For each starting index, scan the next k elements to compute the window aggregate. There are n−k+1 starting positions, each requiring O(k) work, giving O(n × k) total. No extra space since we recompute from scratch each time.
The window expands and contracts as we scan left to right. Each element enters the window at most once and leaves at most once, giving 2n total operations = O(n).

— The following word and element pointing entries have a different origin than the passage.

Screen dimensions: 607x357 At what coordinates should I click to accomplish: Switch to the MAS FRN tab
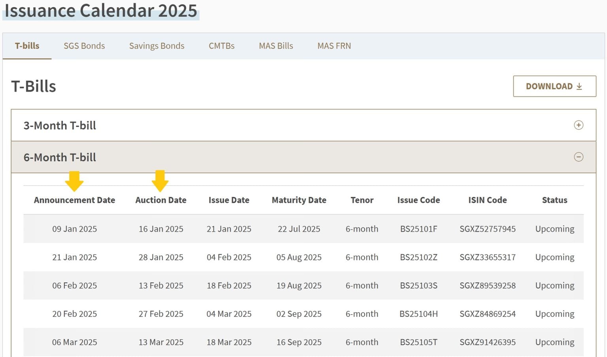(334, 46)
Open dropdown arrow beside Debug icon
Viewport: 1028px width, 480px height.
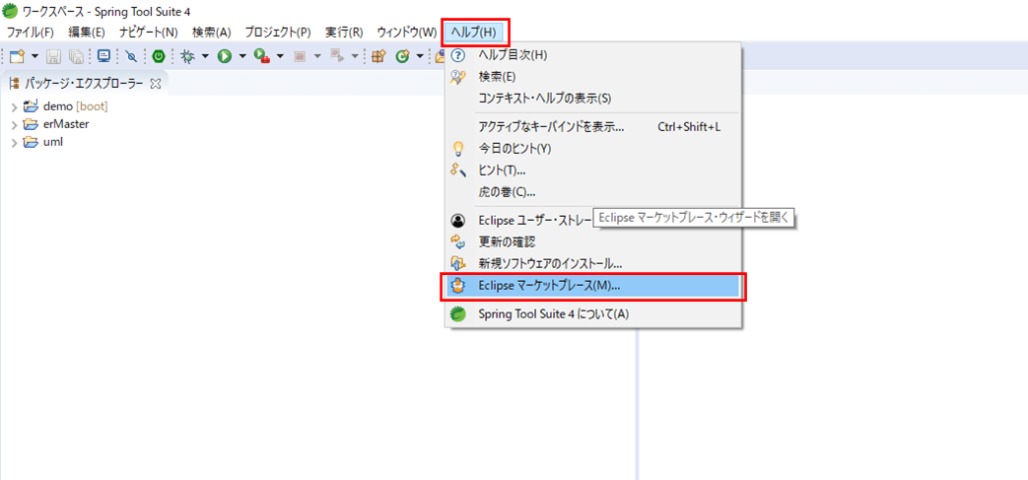click(205, 57)
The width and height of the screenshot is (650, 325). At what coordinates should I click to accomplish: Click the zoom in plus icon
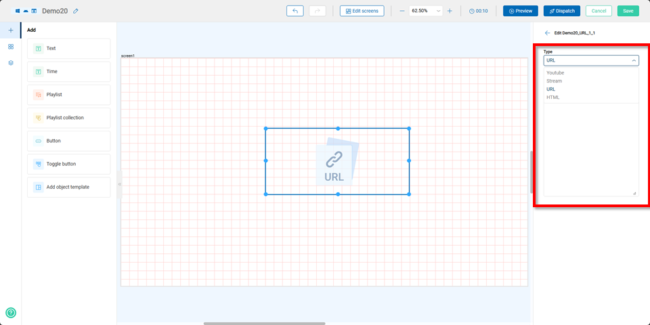pos(450,11)
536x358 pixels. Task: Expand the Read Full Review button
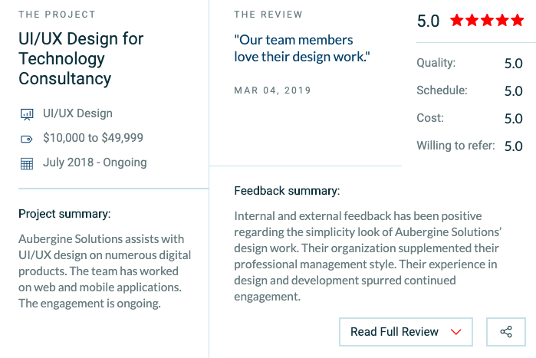406,332
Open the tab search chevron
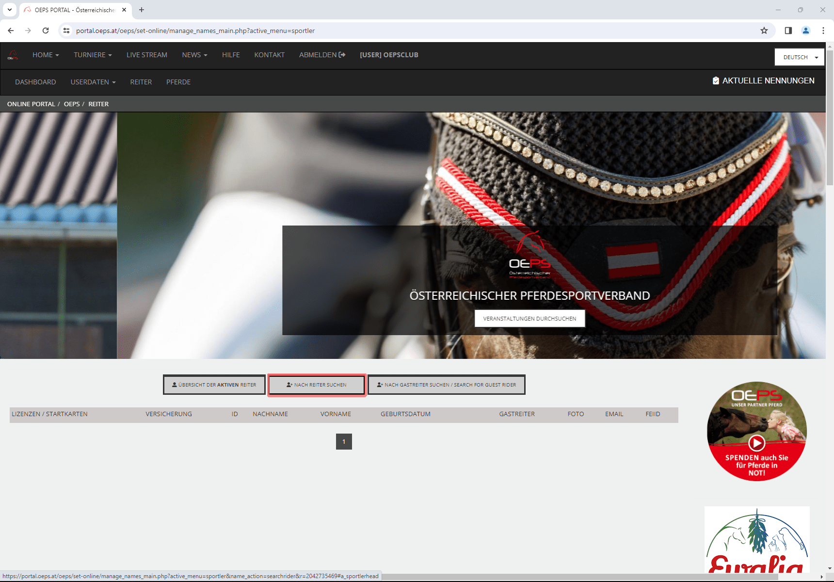834x582 pixels. 10,10
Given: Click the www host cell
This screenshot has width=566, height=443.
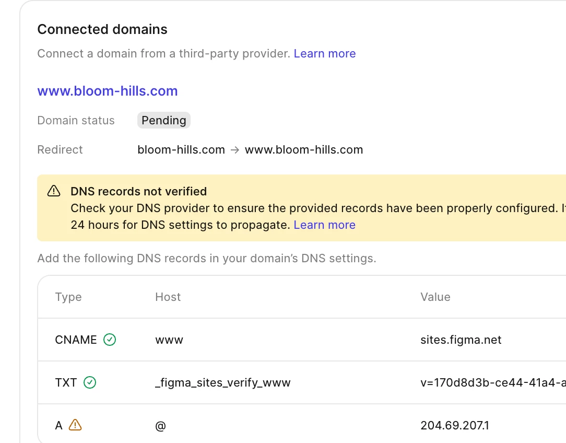Looking at the screenshot, I should tap(169, 340).
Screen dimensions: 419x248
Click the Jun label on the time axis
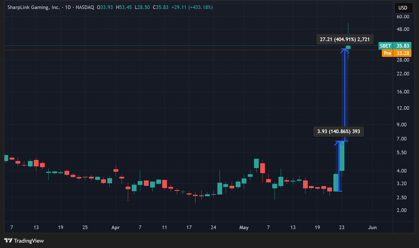(372, 227)
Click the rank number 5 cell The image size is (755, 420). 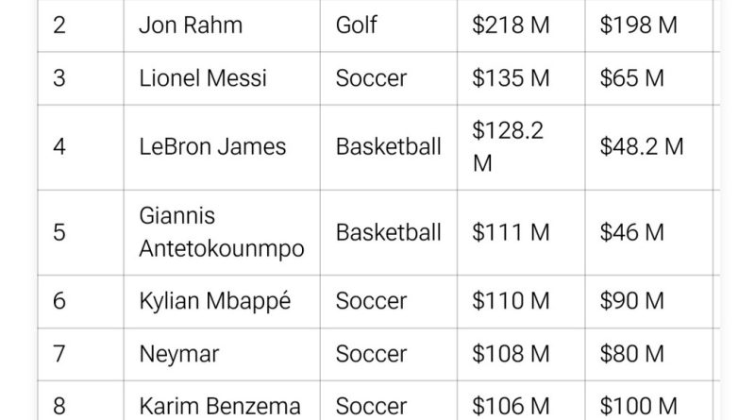[x=59, y=232]
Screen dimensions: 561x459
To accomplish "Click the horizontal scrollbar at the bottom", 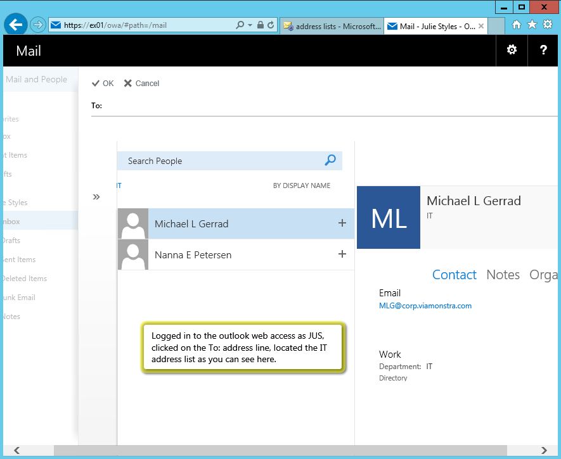I will click(x=279, y=450).
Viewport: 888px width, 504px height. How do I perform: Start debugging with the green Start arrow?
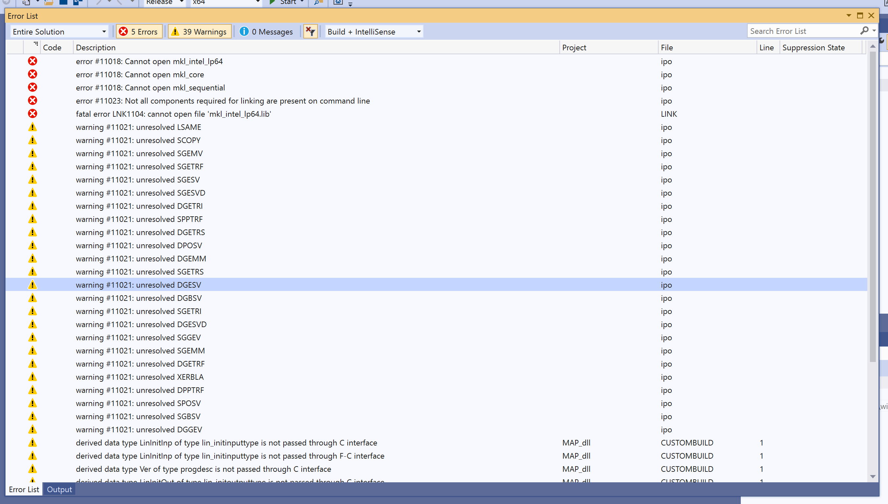(273, 2)
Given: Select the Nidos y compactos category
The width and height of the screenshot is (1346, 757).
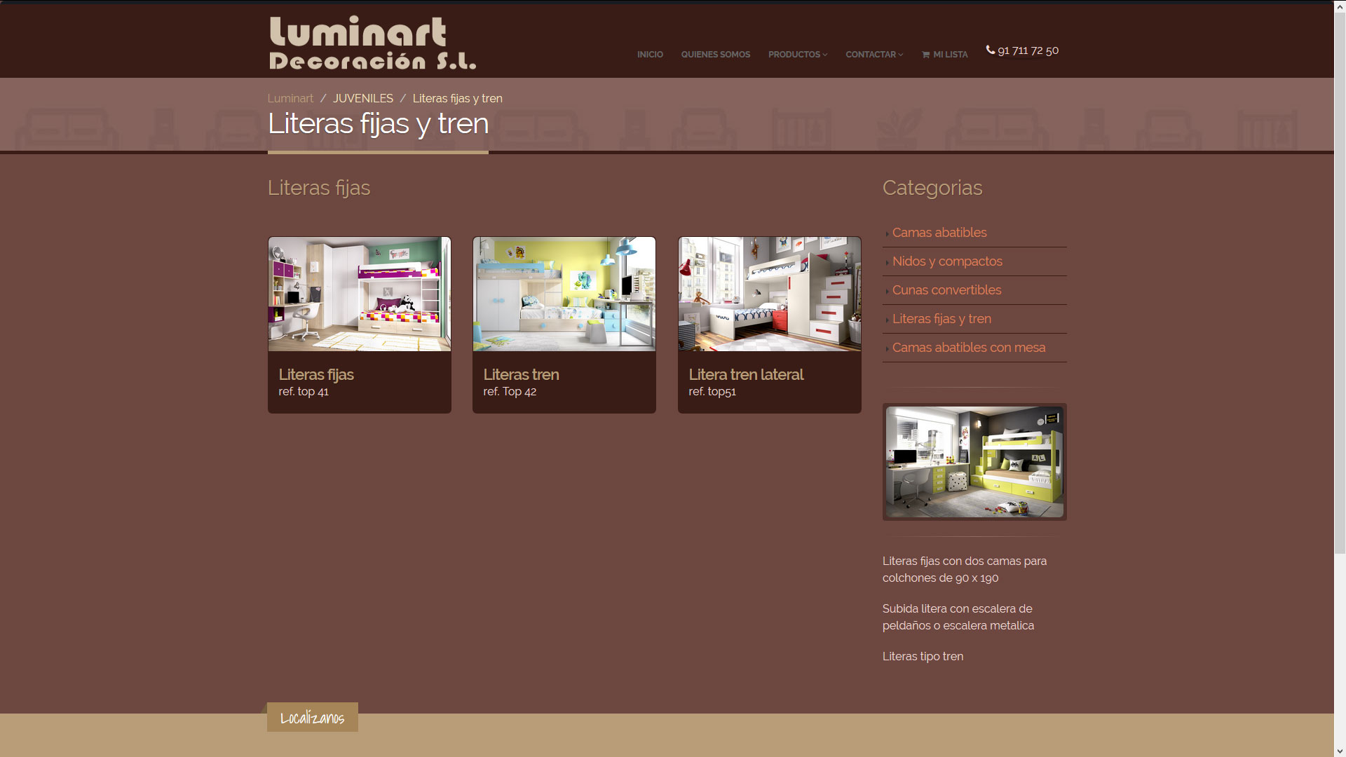Looking at the screenshot, I should click(946, 261).
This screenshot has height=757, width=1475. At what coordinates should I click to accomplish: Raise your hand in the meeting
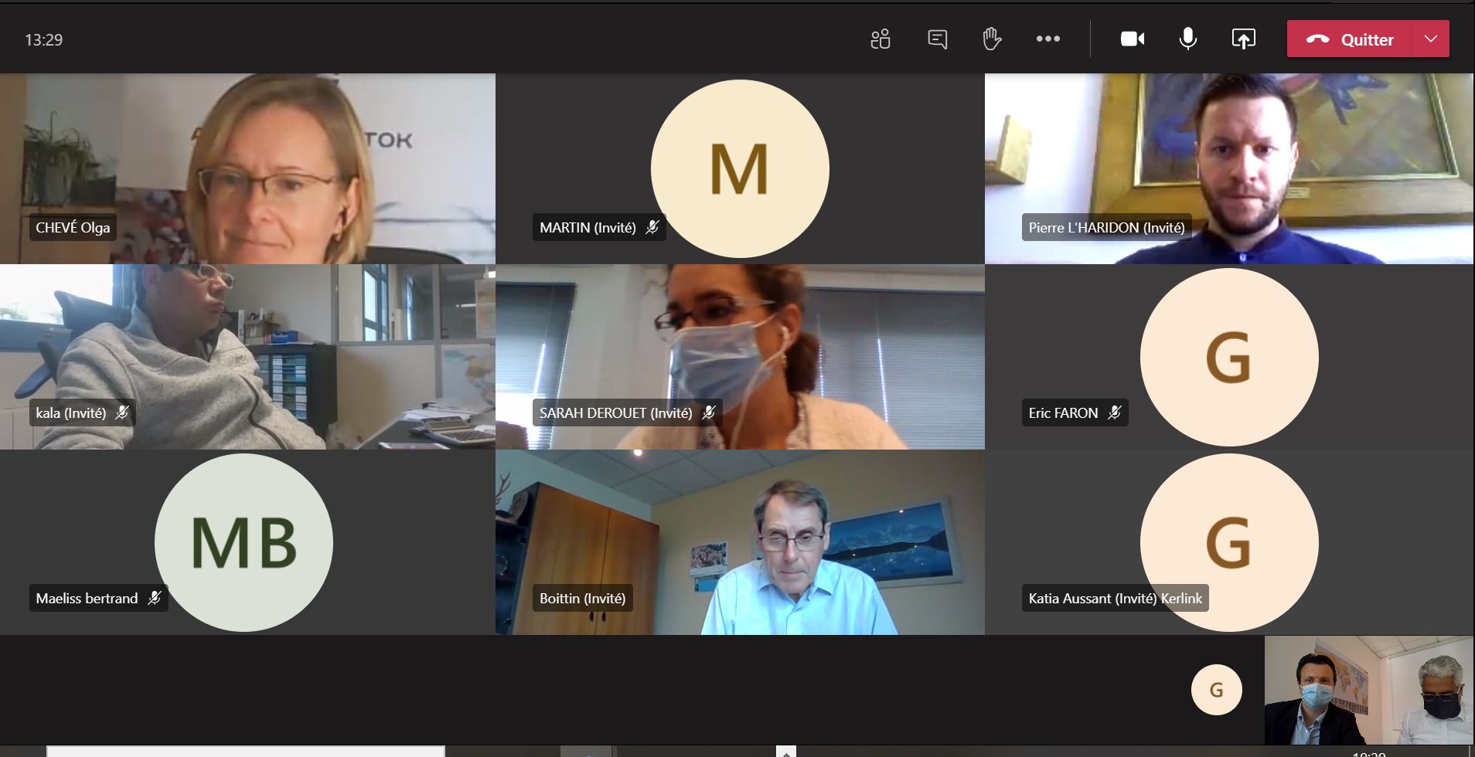tap(992, 39)
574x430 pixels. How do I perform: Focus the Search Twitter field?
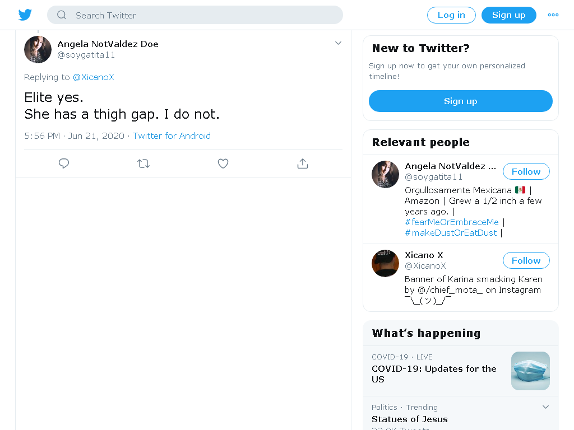coord(195,15)
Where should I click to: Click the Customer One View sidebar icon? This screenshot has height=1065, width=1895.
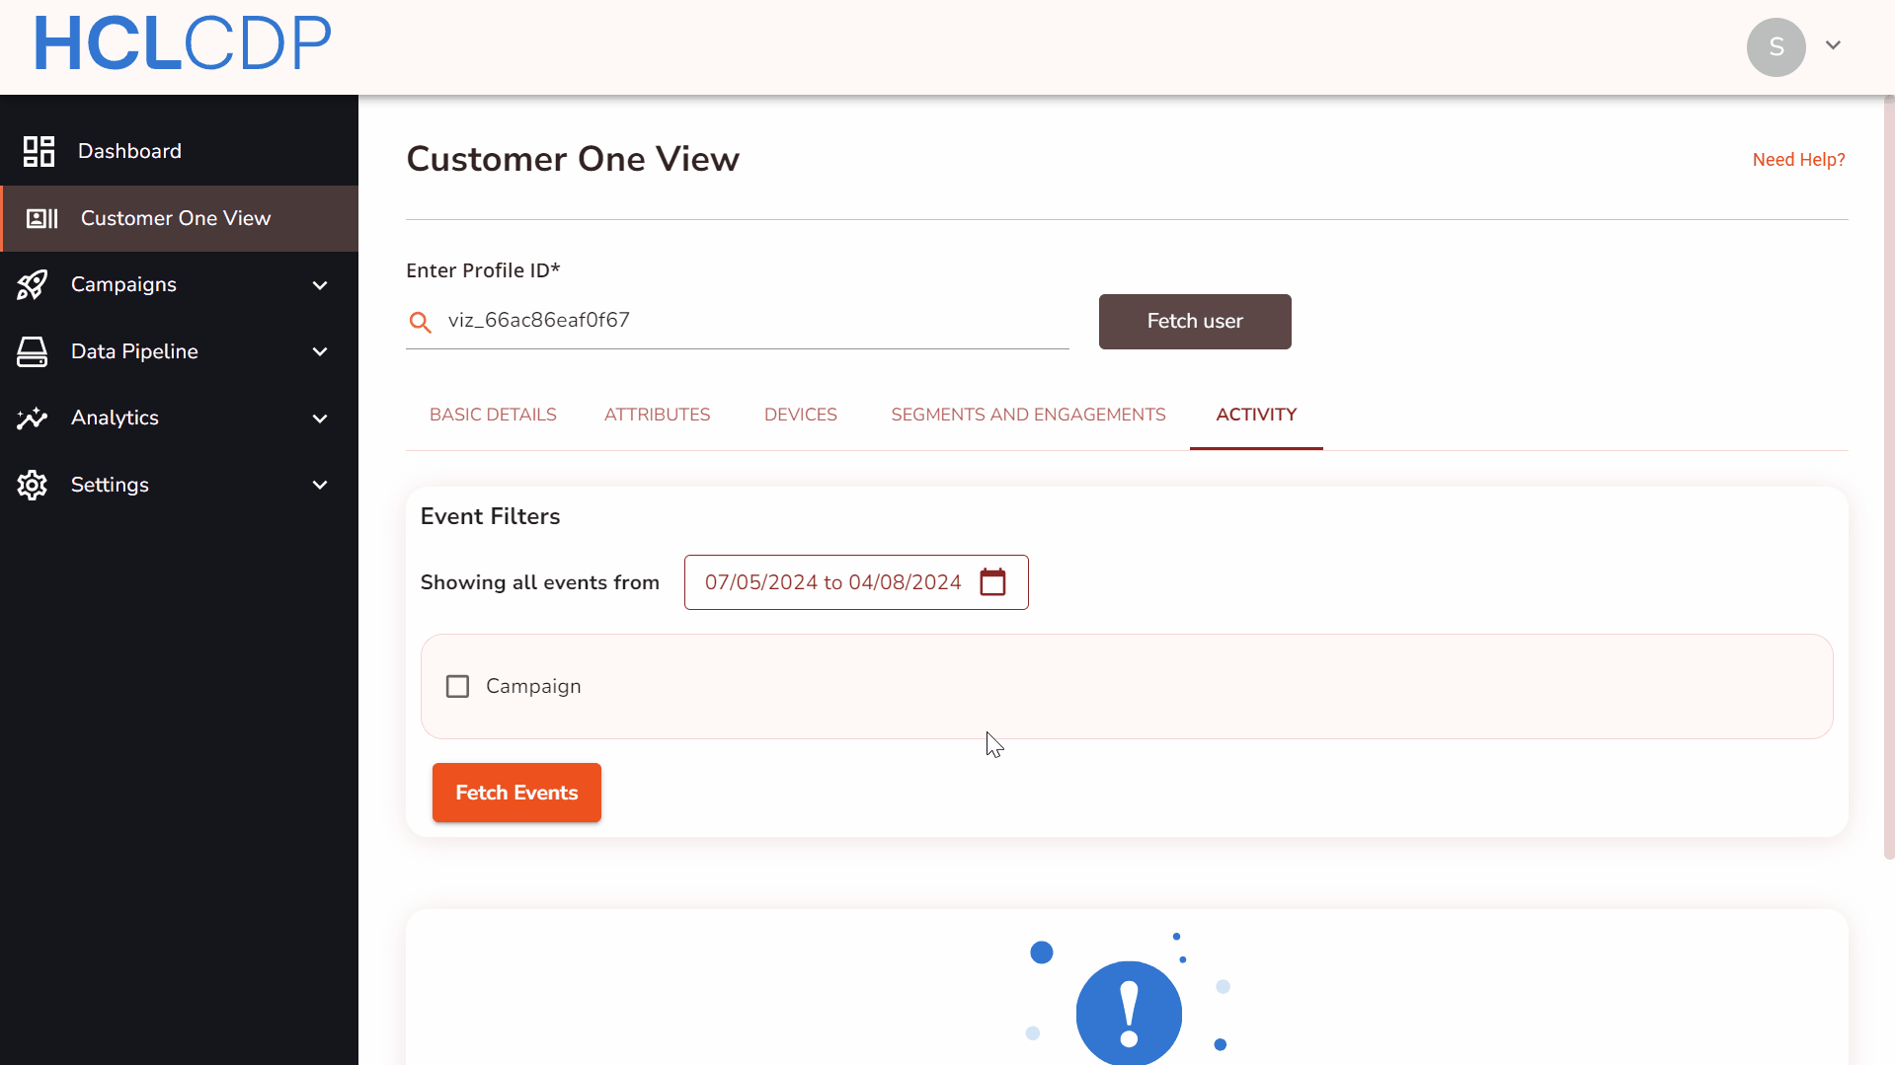point(41,218)
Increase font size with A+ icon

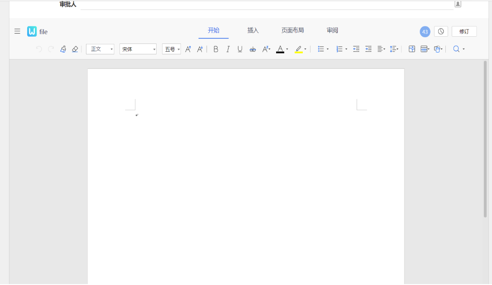188,49
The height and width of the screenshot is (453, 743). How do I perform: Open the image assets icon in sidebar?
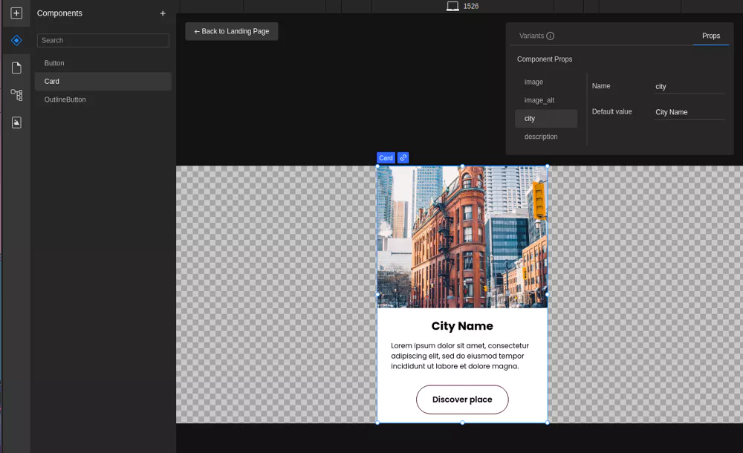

Space depends on what we track inside the window (a hash map of at most k distinct elements, or O(1) for a fixed-size window).
Review these before coding to avoid predictable interview regressions.
Wrong move: Zero-count keys stay in map and break distinct/count constraints.
Usually fails on: Window/map size checks are consistently off by one.
Fix: Delete keys when count reaches zero.
Wrong move: Using `if` instead of `while` leaves the window invalid for multiple iterations.
Usually fails on: Over-limit windows stay invalid and produce wrong lengths/counts.
Fix: Shrink in a `while` loop until the invariant is valid again.